DONNER ET RECEVOIR : CONSEILS POUR DES RELATIONS PLUS JUSTES ET ÉQUILIBRÉES

  • Écouter sa mélodie du cœur et son intuition : comment ses relations hiérarchiques, avec collègues et partenaires, résonnent en soi ? Et oser faire confiance à l’Univers et à l’autre pour maintenir l’équilibre.
  • Faire évoluer sa définition de donner et recevoir : temps, soutien matériel, argent, services, amitié et amour, gratitude, reconnaissance… Pour ne pas mendier d’attention de l’autre.

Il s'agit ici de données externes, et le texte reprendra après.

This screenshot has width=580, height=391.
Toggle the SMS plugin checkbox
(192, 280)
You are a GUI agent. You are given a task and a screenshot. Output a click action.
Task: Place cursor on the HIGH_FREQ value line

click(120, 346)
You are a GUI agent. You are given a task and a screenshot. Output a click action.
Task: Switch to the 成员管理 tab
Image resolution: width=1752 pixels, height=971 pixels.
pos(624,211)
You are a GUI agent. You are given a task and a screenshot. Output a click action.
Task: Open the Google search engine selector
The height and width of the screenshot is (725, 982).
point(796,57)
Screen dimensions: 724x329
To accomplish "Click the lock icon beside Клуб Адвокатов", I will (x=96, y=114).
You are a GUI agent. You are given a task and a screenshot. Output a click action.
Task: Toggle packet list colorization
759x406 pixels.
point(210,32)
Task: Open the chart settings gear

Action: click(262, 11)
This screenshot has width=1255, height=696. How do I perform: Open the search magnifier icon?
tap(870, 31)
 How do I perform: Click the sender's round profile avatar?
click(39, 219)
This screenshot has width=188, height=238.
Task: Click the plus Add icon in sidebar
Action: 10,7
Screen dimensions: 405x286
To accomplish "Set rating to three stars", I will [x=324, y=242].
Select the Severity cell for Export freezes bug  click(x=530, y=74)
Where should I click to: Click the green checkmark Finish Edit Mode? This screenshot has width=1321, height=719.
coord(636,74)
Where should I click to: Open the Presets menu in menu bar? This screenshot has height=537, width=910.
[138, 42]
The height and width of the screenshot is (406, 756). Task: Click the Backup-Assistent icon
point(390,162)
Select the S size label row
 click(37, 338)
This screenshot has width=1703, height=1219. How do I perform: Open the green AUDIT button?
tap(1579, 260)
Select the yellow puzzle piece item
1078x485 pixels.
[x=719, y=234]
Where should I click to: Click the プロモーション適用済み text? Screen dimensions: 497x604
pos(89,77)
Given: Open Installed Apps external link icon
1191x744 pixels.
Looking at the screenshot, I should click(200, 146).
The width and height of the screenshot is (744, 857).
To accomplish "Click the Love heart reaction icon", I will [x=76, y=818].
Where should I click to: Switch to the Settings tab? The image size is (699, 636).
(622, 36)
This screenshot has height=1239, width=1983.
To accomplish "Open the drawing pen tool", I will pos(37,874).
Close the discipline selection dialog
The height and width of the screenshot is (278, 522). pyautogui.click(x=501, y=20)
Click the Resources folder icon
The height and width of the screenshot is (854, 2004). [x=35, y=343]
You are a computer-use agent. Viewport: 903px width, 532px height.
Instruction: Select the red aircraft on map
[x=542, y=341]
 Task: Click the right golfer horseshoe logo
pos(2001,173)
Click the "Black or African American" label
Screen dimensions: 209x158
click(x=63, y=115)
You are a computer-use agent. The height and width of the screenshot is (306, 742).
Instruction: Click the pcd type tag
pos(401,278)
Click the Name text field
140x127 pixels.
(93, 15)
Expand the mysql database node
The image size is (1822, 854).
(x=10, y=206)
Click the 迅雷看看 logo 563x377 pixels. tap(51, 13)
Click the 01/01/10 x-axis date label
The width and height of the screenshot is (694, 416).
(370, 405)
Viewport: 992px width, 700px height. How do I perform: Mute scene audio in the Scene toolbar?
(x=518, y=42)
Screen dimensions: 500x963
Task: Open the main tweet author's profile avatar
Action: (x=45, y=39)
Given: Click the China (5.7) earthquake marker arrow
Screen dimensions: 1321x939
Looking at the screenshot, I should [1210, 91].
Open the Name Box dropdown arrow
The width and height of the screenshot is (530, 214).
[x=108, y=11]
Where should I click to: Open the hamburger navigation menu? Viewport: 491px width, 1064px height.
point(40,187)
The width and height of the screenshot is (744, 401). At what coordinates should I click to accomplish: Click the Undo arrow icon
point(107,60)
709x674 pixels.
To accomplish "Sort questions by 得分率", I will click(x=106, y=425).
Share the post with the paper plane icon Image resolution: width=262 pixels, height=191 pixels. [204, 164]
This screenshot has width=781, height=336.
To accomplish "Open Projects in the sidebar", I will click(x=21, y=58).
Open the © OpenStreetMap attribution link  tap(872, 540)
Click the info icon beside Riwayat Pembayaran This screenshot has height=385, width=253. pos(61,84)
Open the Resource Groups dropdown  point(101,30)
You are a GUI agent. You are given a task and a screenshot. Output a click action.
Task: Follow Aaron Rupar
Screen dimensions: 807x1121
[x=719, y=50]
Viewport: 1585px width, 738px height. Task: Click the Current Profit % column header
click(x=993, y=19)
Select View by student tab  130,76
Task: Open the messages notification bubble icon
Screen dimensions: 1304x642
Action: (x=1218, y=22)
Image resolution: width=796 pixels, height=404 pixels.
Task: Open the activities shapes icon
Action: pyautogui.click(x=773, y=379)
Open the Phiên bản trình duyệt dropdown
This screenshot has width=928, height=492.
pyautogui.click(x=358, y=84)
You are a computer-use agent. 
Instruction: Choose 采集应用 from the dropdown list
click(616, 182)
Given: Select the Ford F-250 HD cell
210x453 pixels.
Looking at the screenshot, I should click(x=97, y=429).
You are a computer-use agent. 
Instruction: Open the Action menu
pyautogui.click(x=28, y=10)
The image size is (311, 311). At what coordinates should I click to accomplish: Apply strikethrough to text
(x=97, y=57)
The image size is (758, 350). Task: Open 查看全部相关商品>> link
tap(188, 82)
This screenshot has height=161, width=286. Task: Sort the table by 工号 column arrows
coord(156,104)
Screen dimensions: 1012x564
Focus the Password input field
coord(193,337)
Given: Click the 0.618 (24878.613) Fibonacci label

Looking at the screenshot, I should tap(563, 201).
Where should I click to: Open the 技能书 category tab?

Être au clair avec ses attentes, de préférence réalistes, et le degré de réciprocité nécessaire pour avancer ensemble sereinement.
  • Prendre conscience de ses émotions et ressentis corporels, des messages de sa voix intérieure, de ses besoins fondamentaux à combler, en s’accordant un temps de réflexion en privé et au calme.
  • Prendre ses responsabilités et assumer sa vulnérabilité comme une vraie force, pour oser exprimer à autrui ses frustrations, non-dits ou réminiscences du passé, sans utiliser le « tu qui tue ! ». La finalité : davantage s’écouter soi et non s’oublier.
  • Lors d’une réaction disproportionnée, faire le rapprochement avec un événement du passé pas digéré, et tenter d’y donner une réponse constructive avec l’aide d’un coach, thérapeute ou un proche.
  • Réfléchir à ses peurs de perdre et manquer, souffrir et échouer, qui empêchent d’avancer sereinement, de prendre des décisions pertinentes et de passer à l’action.
  • Oser challenger sa vision du monde en s’ouvrant à la différence et richesses, et au cadre de référence de l’autre, avec empathie, puis partager ensemble ses visions respectives.
  • Passer de l’exigence, attente répétée ou menace à de vraies demandes, feedbacks et compromis.
  • Prendre le temps d’élaborer des solutions pertinentes qui prennent soin de soi et de ses relations, pour vivre en partenariat et non en concurrence.
  • Prendre ensemble des moments de méta-communication, c’est-à-dire de la hauteur sur ce qui se passe dans les processus relationnels, et discuter de la façon d’améliorer la communication.